Future Non-negotiables
Whyte suspects that nation-states’ co-optation of climate change will further exploit the colonized and the marginalized, but I want to extend his exhortation to theological institutions as well. How schools address the realities of climate and environmental injustices through their programs is just as important as that they do so. One way to examine an institutional imaginary is to center those communities that have historically been marginalized by oppressive hegemonies.[6] Ask which voices are present and which are absent. Whose voices have been neglected or silenced? Which participants—and I’m thinking of those who have historically dominated the environmental movement and theological spaces—would do well to step back to make room for multivocal dialogue? Welcome the reshaping of the conversation according to the full range of participants.
I believe that most theological schools earnestly seek to offer the best educational experience to students. Passing through their hallways are the leaders and laborers who are called to address this time of planetary crisis. I cannot overstate, then, that environmental justice is a non-negotiable in curriculums, classrooms, and beyond. Time will tell whether theological institutions will make themselves places where leaders in a climate changed world are cultivated. The year 2030 waits and watches to see how we respond. By this marker in time, as governmental dawdling has moved us nearer a harrowing future which exceeds 2 degrees Celsius, we will more clearly see what kind of legacy theological institutions have chosen to create.
Tyler Mark Nelson ’24 M.Div. is co-leader of Common Ground, a faith-based student-led YDS group that aims to build community around the shared work of caring for the Earth. After graduation, he plans to continue instigating conversations within religious communities about the need for systemic change to address environmental injustices.

PROVIDED RECORDS:
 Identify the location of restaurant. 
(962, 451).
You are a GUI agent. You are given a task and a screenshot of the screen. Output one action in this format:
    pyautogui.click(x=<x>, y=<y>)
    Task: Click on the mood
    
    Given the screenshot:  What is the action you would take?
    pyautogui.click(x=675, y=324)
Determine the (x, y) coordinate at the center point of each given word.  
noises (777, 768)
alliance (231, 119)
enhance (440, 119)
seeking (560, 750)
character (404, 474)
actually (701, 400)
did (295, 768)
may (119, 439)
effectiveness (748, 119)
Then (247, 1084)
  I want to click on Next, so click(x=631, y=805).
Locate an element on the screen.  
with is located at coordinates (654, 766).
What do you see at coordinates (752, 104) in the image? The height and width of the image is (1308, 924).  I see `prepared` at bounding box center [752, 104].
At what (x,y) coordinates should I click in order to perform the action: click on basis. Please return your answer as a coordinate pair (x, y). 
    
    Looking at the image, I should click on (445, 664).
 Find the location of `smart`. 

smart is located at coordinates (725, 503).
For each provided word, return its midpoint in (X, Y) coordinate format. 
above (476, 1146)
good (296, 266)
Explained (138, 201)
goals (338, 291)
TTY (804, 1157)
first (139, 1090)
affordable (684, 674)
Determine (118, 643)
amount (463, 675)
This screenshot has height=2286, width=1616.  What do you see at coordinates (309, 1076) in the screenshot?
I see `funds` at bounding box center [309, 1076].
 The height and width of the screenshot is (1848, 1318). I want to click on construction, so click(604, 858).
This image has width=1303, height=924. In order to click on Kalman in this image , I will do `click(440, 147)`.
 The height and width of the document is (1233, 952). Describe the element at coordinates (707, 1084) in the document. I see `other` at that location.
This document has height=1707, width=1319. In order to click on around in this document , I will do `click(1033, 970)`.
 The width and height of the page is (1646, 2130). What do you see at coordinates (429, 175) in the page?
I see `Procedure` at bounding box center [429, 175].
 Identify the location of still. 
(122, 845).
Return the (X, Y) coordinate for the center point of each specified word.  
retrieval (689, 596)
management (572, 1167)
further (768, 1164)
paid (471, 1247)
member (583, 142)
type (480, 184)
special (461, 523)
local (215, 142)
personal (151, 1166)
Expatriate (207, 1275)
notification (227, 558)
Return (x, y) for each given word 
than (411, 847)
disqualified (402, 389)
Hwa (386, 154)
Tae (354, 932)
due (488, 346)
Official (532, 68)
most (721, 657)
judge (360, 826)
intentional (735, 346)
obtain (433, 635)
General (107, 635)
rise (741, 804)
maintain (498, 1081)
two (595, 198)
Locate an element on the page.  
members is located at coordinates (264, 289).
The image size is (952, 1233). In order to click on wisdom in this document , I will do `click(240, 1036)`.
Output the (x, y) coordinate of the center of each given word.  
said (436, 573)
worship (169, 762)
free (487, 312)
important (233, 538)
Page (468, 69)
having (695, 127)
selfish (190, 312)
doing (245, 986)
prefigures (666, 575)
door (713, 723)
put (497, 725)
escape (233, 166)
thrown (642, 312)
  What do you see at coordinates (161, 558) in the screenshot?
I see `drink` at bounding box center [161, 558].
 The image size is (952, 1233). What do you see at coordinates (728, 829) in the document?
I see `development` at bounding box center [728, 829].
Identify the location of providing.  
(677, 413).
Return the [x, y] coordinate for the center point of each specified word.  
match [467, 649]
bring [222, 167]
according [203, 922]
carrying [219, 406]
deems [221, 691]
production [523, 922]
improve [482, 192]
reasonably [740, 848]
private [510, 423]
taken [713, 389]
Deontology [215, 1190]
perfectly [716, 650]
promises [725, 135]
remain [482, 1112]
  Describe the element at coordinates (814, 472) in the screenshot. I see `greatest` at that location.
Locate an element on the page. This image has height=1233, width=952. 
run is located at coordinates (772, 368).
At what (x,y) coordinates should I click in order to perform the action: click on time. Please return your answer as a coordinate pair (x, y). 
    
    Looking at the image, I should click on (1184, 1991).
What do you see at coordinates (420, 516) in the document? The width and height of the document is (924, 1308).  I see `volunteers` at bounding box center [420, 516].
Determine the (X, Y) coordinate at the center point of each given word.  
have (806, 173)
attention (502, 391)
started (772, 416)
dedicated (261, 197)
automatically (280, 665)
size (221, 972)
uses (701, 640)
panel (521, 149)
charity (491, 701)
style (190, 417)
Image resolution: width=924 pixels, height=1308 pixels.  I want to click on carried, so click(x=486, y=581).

PROBLEM STATEMENT: Write what comes next in the essay on environmental justice in theological schools, starting right after its final sentence.

EXPECTED OUTPUT:
[1] Walter Brueggemann, The Prophetic Imagination (Fortress Press, 2001), p. 3.
[2] “Confidence in Institutions,” https://news.gallup.com/poll/1597/confidence-institutions.aspx. Accessed October 1, 2022.
[3] One of the main reasons that I applied to Yale Divinity School is its reputation for being such a place, and I quickly found that the truth surpassed my dreams. I frequently rejoice for the gift of daily interactions with stellar humans of this kind in the halls of campus or gathered around the firepit at the DivFarm, a student-managed community garden on campus.
[4] Leah Thomas. The Intersectional Environmentalist: How to Dismantle Systems of Oppression to Protect People + Planet (Voracious, 2022), p. 5.
[5] Kyle Whyte, “Against Crisis Epistemology,” in Routledge Handbook of Critical Indigenous Studies, edited by Brendan Hokowhitu et al., 1st edition (Routledge, 2021), p. 57.
[6] A constructive approach argued by Olúfẹ́mi Táíwò rightly frames the act of critique as a means towards rebuilding just structures rather than as a purely deconstructive end unto itself. See his article, “Being-in-the-Room Privilege: Elite Capture and Epistemic Deference,” The Philosopher, Nov. 20. 2021.